И радетель экологии района заглох, углубившись в какие-то свирепые свои думы. А приятели-охотники благополучно дофуршетили вечер и, разомлев от водочки, благостно попылили на видавшем виды «жигуленке» до родной Называевской. Уловка ж с Эльчибеем начала свою фольклорную жизнь среди западно-сибирского лесостепья. Что же касается Шилова, то он вернулся в свою родную агрономию, и я теперь не страдаю от его напорного многословия, а наоборот, вслушиваюсь в каждое словечко товарища. Любуюсь, как играют жилочки на улыбчивом его лице, а улыбка самородно живет в нем и вспыхивает внезапно, словно чертик какой зажигает ее, как будто иллюминацию на елке.
– Почвы у нас какие? Солонцы, тяжелые земли. Но мы их в «Росе» на службу урожаю поставили. Используем набор культур, которые улучшают структуру почв, разрыхливают их. Сеем люцерну, клевер, донник, тимофеевку, горох, вику, подсолнечник, суданку, просо, овес. В соответствии с севооборотом удается получать зерновые хорошего качества. Повышается плодородие почвы, сняли проблемы со злостными сорняками на полях.
И вот я дома у Шилова. Поет он про очи жгучие и что скатерть белая залита вином.
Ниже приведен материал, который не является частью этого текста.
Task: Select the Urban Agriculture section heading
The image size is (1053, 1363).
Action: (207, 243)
Есенина: тот вечерний несказанный свет.
Я: Делай нервные всплески.
Бередит Саша душу мне, запевая:
– Постелите мне степь, занавесьте туманом…
О жизни разговор пошел. Зачинатель его Шилов:
– Задумаюсь, и страшно мне очень становится. У дочки Интернет на уме, туда-сюда. Книги не жалует. А слово печатное – не анекдот протрекать.
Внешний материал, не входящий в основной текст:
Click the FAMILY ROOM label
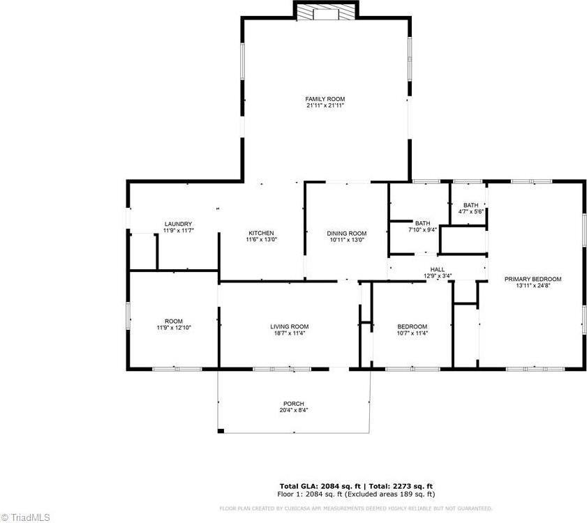[325, 99]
Я: Мы с женой для неба отвоевываем внука у Интернета.. Микроскоп, телескоп, дачные наблюдения за закатами, за птичками, жучками, паучками, бабочками… В чем смысл жизни, друзья?
Степкин: чтобы осталось потомство, чтобы жизнь продолжалась в детях и внуках.
Страхов: В том, чтобы посидеть с друзьями за столом и погутарить. Поехать на охоту. Воздуха вдохнуть, родиться и помереть.
Я: Смысл жизни не познаем толком. Вторая позиция: самое главное – вселенная должна двигать локтями. Живая вселенная. Искание – первое, любовь, размножение – второе. Мы – образования атомарно-биологического характера. Человеческое вещество. К чему вот ты стремишься, Страхов?
– Я, сейчас, когда выпил? Мне б бабенку молодую. 6З лишь годочка-то мне.
Я: Нам примерно по 50—70 лет. Чего вы еще хотите от жизни?
Степкин: Дожить ее достойно, хотя бы внука дорастить. Достойно на заслуженный отдых уйти. Чтоб под жопу не дали. Оптимизации ж всякие… Не до карьер теперь. Была с перебежками карьера, да прошла…
Страхов: Пафоса не люблю. Все под богом ходим. Если помирать – желательно летом, чтоб не мерзлую землю копать.
Степкин: Если раны – небольшой.
Страхов: Было дело у меня, арабская война, Египет. Самое страшное сейчас – постель. Хочу спокойно и тихо умереть в ней. Мы полагаем, однако, а бог располагает. Кирпич на голову упал и все тут. Кранты.
Я; Ввиду возлияний бурных Страхова. Неужели вы серьезно думаете подначиваю, что вы смертны?
Степкин: Вчера были маленькие мы. В потомках непрерывность. Смерть – переход из тленного состояния в нетленное.